コンプライアンス 服従の心理

Compliance
米国で10年間にわたって起きていた「身体検査いたずら電話詐欺事件」を忠実に映画化。「こんなのにだまされるなんて」と一見誰もが被害者を小馬鹿にするような感想を持つかもしれないがそれこそ罠。そして「コンプライアンス 服従の心理」は映画作品としても最高の出来映え。
コンプライアンス 服従の心理

実際の事件

実際に起きた事件の映画化です。映画を見た後にこの事件についていろいろ知って、かなり忠実に事件を再現していることを知りました。

「ストリップサーチいたずら電話詐欺事件」と名付けられたこの事件、10年間にわたって全米各州で70件以上起きており、2004年に犯人が逮捕されるまで続いたそうです。犯人逮捕後は起きておらず、ただ一人の犯行だった可能性もあるようですが事実はわかりません。逮捕された犯人も証拠不十分で有罪にならなかったそうです。

どんな事件かというと、警察を名乗ってお店に電話をかけ、店長や従業員に異常な行為をさせるというものです。被害を受けた多くが、田舎町のファストフード店だったようです。

映画「コンプライアンス」の舞台となったのはケンタッキー州のマクドナルドのケースでしょうか。ABCのテレビ番組でも詳細が報道され、たいそう話題になったケースだったようです。YouTubeにも上がっています。

実話ベースの映画としてちょっと変わったところがあるとすれば、このABCのテレビ番組の収録シーンまでも映画で再現している点です。そんなことつゆしらず、映画を見終えたときは面白い構成に関心したものですが、店長のテレビ出演までもが事実に則るものだったとは驚きました。

まるでワイドショーの再現フィルムのような映画です。そのくらい事件に忠実です。で、再現フィルムみたいというのは決して映画をおとしめている訳ではありませんで、これほど忠実なのにも関わらず、映画としての出来映えが大変優れているということを言いたいのでした。

リアリズムとスリラー演出

まずは実際の事件を知らずに映画作品として堪能しました。

ドラマ全体としてはリアリズムの技法が目立ちます。極めてナチュラルにドラマが展開します。ドキュメンタリーと見紛うような、ヨーロッパのどぎつい映画なんかでお馴染みのあのリアリティの表現ですね。
____
▶ 課題
次の(a)〜(c)が本文の内容と一致するかを、それぞれ「はい」か「いいえ」で答えよ。(a) 事件は10年間にわたり全米各州で70件以上起きた。(b) 逮捕された犯人は有罪判決を受けた。(c) 被害を受けた多くは都市部のデパートだった。各答えには、判断の決め手となる本文の語句をそのまま引用して添えること。 記録はこの作業に一切関わらない。

(収集データ)
____
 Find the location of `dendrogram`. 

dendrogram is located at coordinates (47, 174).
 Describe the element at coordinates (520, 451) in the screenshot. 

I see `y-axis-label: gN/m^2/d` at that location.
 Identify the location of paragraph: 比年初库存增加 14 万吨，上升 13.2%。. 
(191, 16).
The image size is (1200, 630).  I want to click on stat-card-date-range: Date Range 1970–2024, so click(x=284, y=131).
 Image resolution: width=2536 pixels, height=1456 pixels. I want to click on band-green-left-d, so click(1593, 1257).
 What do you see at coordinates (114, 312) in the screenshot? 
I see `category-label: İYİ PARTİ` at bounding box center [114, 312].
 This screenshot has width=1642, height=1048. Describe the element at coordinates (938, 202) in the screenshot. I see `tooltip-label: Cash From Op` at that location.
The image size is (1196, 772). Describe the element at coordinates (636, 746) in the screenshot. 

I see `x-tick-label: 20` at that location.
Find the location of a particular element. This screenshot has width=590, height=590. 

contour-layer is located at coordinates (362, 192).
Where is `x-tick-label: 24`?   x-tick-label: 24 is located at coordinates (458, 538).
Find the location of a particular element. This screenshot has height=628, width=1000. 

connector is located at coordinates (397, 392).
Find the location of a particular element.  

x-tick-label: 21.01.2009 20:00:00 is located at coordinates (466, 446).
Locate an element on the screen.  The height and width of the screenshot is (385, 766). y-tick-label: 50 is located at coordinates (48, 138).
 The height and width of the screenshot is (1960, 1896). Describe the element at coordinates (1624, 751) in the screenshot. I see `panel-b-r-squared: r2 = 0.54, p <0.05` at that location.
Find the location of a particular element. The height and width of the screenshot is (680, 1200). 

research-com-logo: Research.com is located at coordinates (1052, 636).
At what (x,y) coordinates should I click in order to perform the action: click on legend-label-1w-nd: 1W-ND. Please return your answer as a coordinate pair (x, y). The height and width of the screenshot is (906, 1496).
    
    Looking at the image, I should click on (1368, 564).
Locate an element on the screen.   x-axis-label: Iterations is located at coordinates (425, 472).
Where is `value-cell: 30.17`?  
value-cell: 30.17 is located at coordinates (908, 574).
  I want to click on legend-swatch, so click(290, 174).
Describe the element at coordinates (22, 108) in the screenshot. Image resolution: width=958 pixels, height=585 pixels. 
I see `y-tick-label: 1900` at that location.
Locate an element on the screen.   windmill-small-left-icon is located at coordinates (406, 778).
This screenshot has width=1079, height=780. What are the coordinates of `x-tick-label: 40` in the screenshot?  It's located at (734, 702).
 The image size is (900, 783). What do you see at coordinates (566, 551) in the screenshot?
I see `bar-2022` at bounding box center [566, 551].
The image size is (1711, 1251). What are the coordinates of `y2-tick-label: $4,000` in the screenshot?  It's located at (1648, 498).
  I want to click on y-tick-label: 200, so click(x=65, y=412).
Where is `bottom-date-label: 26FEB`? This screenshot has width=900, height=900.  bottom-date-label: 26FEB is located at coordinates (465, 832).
____
▶ 課題の解答
(a) はい。「10年間にわたって全米各州で70件以上起きており」
(b) いいえ。「逮捕された犯人も証拠不十分で有罪にならなかったそうです」
(c) いいえ。「被害を受けた多くが、田舎町のファストフード店だったようです」